• **Directions**: Write out exactly the lines of the entries below from the one holding "Close the 环境变量 dialog" to the one holding "Given: Click the Show Result button", inclusive, and leave out all other lines.

• **Source information**:
================================
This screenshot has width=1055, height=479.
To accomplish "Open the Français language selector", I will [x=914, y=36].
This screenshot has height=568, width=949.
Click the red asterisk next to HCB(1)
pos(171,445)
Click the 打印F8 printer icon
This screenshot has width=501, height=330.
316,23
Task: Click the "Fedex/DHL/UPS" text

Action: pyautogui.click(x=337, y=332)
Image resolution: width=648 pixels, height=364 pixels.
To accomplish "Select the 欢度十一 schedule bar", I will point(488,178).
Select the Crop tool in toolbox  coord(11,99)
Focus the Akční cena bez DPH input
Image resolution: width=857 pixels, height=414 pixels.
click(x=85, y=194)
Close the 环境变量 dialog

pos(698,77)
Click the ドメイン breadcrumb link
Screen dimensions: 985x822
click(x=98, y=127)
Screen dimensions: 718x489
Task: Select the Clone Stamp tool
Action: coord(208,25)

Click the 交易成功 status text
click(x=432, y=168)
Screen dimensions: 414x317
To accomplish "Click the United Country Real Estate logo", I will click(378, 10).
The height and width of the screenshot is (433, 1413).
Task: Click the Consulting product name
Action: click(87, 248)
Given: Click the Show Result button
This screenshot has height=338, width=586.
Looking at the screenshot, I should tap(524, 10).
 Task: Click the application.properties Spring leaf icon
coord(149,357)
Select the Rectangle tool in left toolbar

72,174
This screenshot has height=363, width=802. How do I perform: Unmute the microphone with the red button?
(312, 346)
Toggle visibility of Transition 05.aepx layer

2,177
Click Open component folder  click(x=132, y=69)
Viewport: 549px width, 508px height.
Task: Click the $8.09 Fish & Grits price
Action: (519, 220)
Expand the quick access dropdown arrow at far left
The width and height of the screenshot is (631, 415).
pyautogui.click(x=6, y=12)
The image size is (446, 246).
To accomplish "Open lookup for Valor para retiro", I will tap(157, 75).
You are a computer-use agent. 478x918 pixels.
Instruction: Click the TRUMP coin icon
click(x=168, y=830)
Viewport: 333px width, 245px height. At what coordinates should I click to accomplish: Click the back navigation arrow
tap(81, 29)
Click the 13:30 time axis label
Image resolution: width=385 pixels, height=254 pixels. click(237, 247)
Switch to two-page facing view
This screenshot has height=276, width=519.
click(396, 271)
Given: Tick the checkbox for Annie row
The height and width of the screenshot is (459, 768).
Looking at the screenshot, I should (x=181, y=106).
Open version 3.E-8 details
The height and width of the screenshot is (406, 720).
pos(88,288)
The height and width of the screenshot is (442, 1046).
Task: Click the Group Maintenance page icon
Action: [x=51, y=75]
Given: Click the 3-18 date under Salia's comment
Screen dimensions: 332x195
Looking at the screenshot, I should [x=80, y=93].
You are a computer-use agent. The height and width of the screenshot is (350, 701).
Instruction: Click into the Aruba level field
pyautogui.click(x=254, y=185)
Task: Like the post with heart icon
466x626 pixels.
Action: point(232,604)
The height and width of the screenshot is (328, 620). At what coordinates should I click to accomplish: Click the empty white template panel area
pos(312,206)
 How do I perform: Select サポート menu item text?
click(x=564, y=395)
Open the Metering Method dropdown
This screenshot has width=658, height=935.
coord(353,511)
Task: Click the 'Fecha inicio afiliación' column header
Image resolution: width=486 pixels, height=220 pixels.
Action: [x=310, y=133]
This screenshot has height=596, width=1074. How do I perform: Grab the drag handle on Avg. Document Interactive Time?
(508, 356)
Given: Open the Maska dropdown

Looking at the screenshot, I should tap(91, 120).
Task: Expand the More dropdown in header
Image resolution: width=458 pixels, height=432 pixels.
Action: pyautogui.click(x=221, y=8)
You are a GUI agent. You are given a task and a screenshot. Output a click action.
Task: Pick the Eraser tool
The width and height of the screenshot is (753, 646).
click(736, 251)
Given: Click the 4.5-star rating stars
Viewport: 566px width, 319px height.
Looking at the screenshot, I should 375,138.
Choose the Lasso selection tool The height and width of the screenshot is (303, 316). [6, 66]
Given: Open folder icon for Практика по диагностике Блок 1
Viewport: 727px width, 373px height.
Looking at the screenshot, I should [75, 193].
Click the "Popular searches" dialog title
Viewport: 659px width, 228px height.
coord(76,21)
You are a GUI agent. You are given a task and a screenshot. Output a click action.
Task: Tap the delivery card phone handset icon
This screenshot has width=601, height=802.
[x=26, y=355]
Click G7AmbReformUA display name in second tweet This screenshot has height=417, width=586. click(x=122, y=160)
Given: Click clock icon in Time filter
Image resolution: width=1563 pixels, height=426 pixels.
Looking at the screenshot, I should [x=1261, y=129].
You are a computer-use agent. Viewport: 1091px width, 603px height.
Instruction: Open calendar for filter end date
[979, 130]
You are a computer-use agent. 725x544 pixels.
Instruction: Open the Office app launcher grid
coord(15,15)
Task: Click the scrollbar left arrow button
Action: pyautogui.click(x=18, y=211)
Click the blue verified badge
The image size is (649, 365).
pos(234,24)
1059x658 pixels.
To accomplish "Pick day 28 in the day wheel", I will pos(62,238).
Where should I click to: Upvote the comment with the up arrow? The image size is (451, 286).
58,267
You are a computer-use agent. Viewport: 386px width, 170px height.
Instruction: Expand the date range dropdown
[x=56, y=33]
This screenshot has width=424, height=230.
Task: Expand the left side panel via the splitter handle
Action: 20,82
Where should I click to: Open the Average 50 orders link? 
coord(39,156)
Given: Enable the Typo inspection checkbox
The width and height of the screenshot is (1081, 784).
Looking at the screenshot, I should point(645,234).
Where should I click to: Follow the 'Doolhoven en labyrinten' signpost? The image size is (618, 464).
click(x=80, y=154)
================================
• **Output of the exercise**:
Close the 环境变量 dialog

pos(698,77)
Click the ドメイン breadcrumb link
Screen dimensions: 985x822
click(x=98, y=127)
Screen dimensions: 718x489
Task: Select the Clone Stamp tool
Action: coord(208,25)

Click the 交易成功 status text
click(x=432, y=168)
Screen dimensions: 414x317
To accomplish "Click the United Country Real Estate logo", I will click(378, 10).
The height and width of the screenshot is (433, 1413).
Task: Click the Consulting product name
Action: click(87, 248)
Given: Click the Show Result button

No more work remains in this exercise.